The centre’s state-of-the-art exhibits include a 3D projection mapping of the islands and a large-screen theatre, as well as dioramas and colourful panels related to the islands’ plant and animal life. They also detail the Gotos’ designation as a geopark, which is a natural area with a significant geological heritage. The islands were the last part of the Japanese archipelago to separate from the continent, around 20 million years ago.

The source of the lava that formed Abunze – the 315-metre-high Mt Onidake – stands nearby. It’s easily recognised by its conical shape and expanse of green grass, and can be hiked in about 30 minutes.

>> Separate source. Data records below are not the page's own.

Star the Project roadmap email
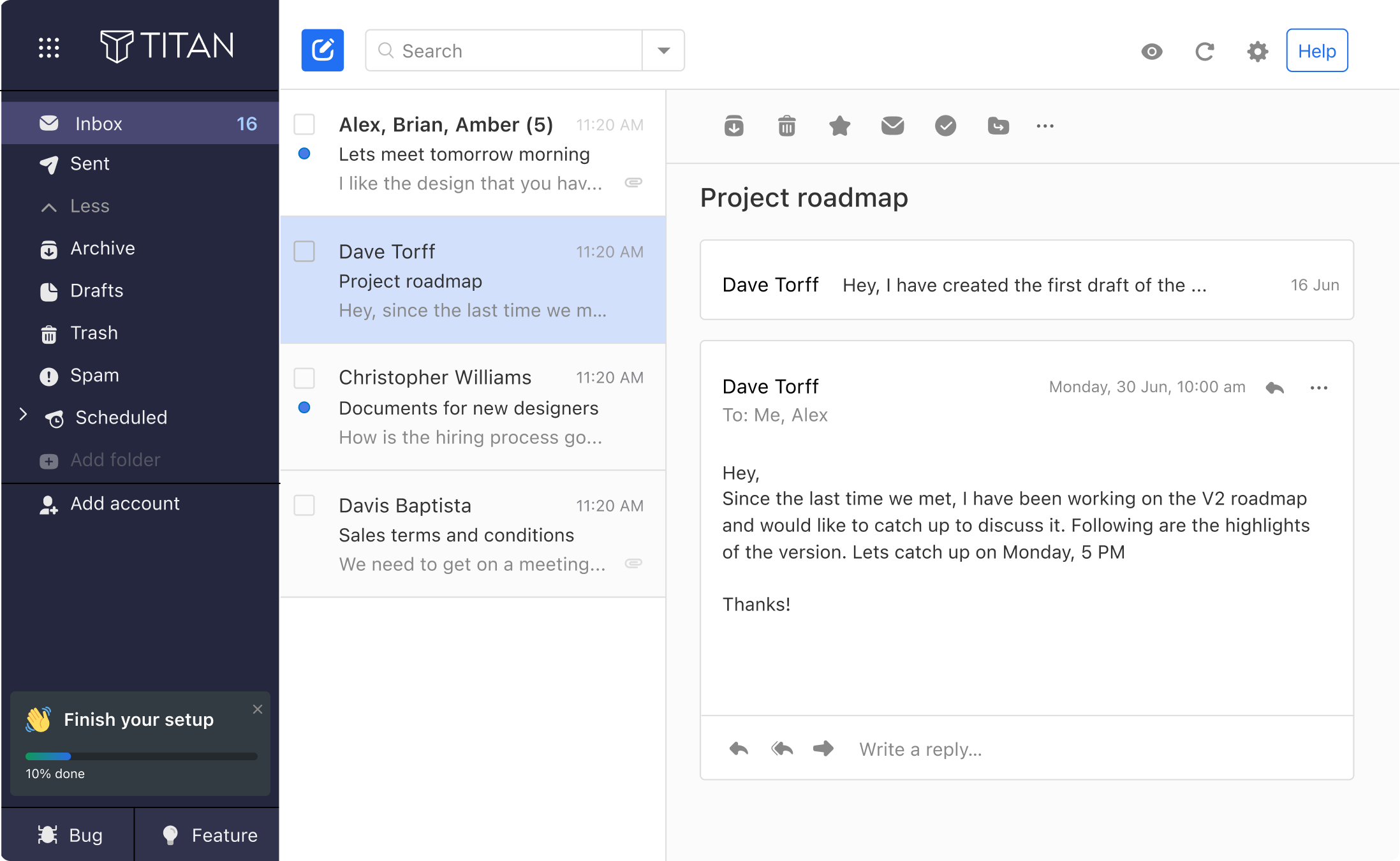 839,126
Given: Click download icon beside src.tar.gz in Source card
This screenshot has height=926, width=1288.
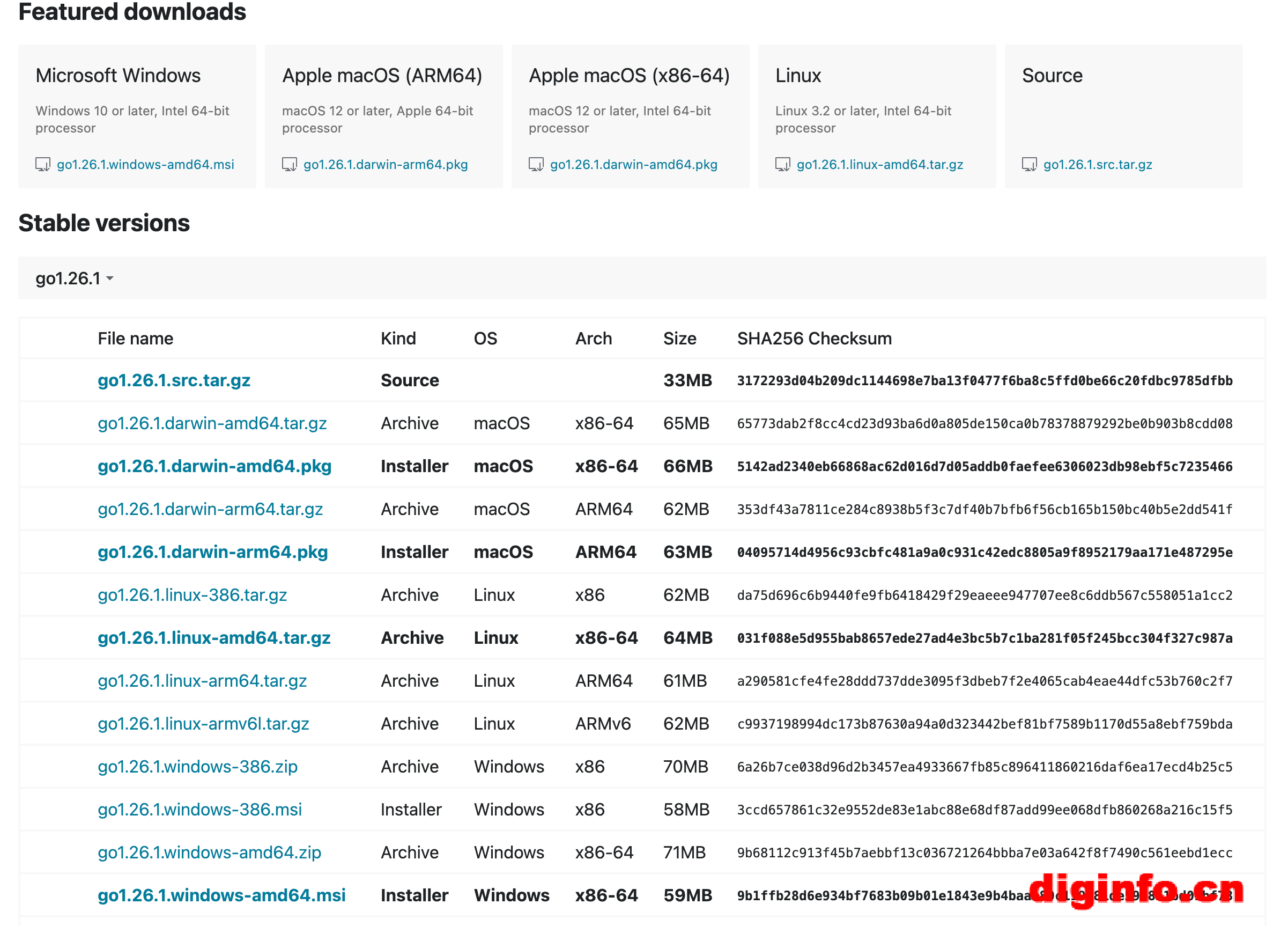Looking at the screenshot, I should tap(1028, 164).
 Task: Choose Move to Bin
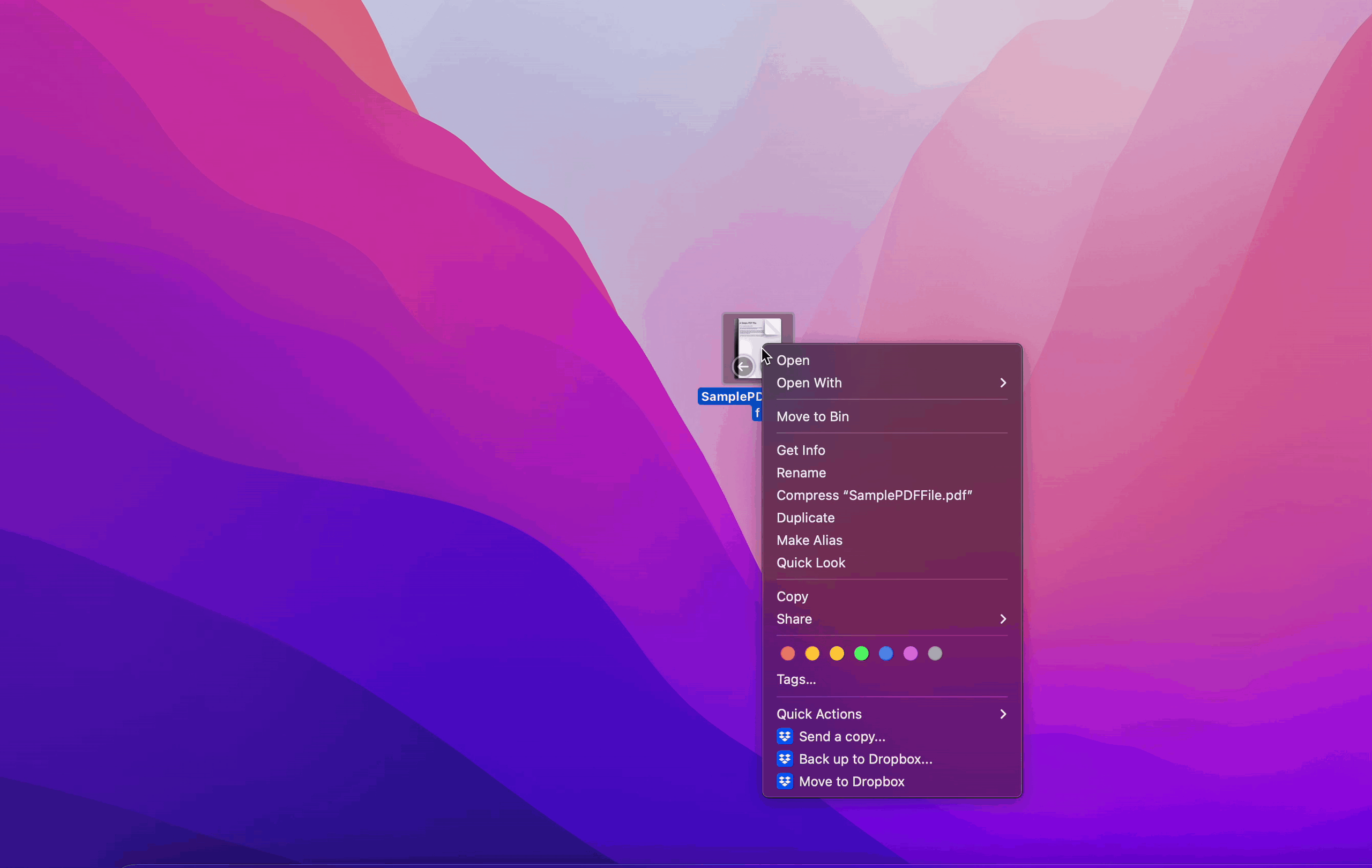812,416
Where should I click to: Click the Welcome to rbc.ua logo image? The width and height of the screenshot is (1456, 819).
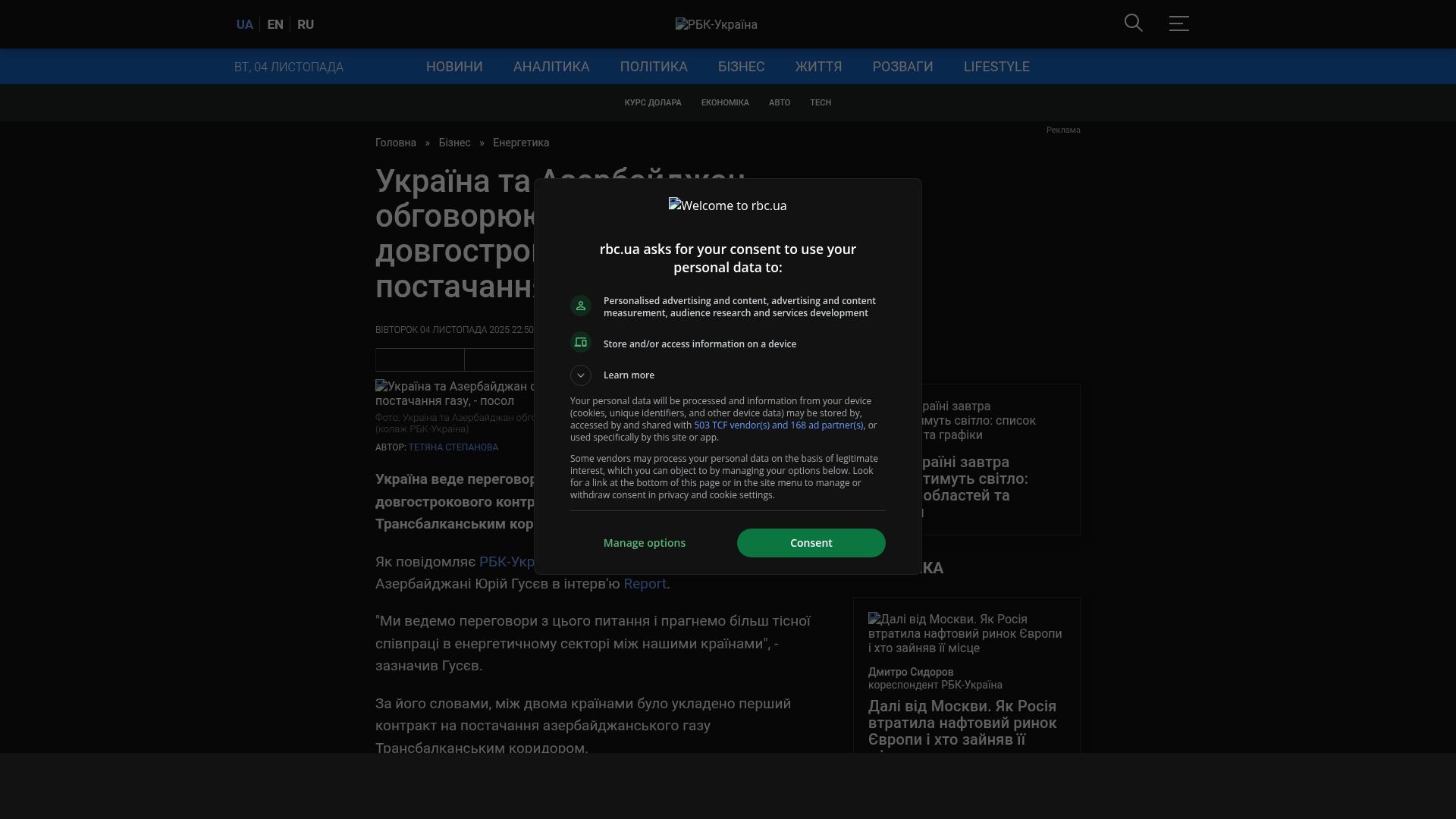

Fuel up with a ‘magma burger’

The Goto Islands have a 2,000-year history of raising wagyu, and a small number of farmers still uphold this meaty tradition. To get a taste of the islands’ highly prized beef, hit up Tayutau in the town of Fukue. This chill café serves up around a dozen different Goto wagyu burgers – among them the voluminous Onidake Magma Burger – in addition to reliable pub grub like fish and chips and fried chicken.

Open for lunch five days a week and for dinner by reservation, Tayutau is also home to a shop called Kiwawa, which specialises in tenugui cloths. These traditional Japanese hand towels made from dyed cotton cloth are available in a wide range of designs, many of them inspired by traditional patterns common in the Gotos, and are complemented by an assortment of accessories made from used kimono cloth.

Watch your worries turn to ash

The ancient Myojoin Temple on the outskirts of the town of Fukue was once treasured by the samurai lords of Goto, who in the 17th century paid an artist of the famous Kano school to decorate the temple’s ceiling with 121 paintings of plants and birds. These vivid images can still be admired at Myojoin, where visitors can also participate in a purification rite believed to cleanse the mind of negative thoughts and energy.

This goma ritual involves writing prayers on papers or wooden tablets, which are then burned in a fire while the temple priest chants sutras. The fire is believed to carry the prayers to the deities while burning away all attachments and desires, which are the cause of human suffering. The ritual is followed by a sermon given by the priest.